* _Required task_
Reproduce all of the following records in full, requests included, and rescale each coordinate given as an answer by multiplying it by 0.6 and rounding to the nearest whole number, with halves rounded up. Omit the pictures from your response.

================

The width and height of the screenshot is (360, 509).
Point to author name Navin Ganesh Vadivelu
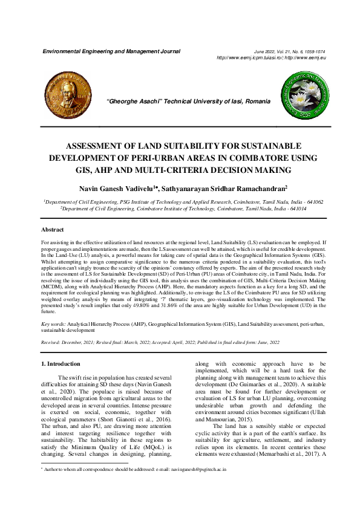(x=116, y=189)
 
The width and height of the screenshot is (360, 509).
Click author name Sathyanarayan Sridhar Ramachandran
(x=224, y=189)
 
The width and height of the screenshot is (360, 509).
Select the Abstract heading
(x=52, y=230)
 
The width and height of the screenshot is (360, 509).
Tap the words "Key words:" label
(x=54, y=325)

================

* _Response to the exercise_
The width and height of the screenshot is (360, 509).
Point to author name Navin Ganesh Vadivelu
(x=70, y=113)
 
The width and height of the screenshot is (360, 509).
Click author name Sathyanarayan Sridhar Ramachandran
(x=134, y=113)
 
The width and height of the screenshot is (360, 509).
Select the Abstract heading
(x=31, y=138)
 
The width and height of the screenshot is (360, 509).
Tap the words "Key words:" label
(x=32, y=195)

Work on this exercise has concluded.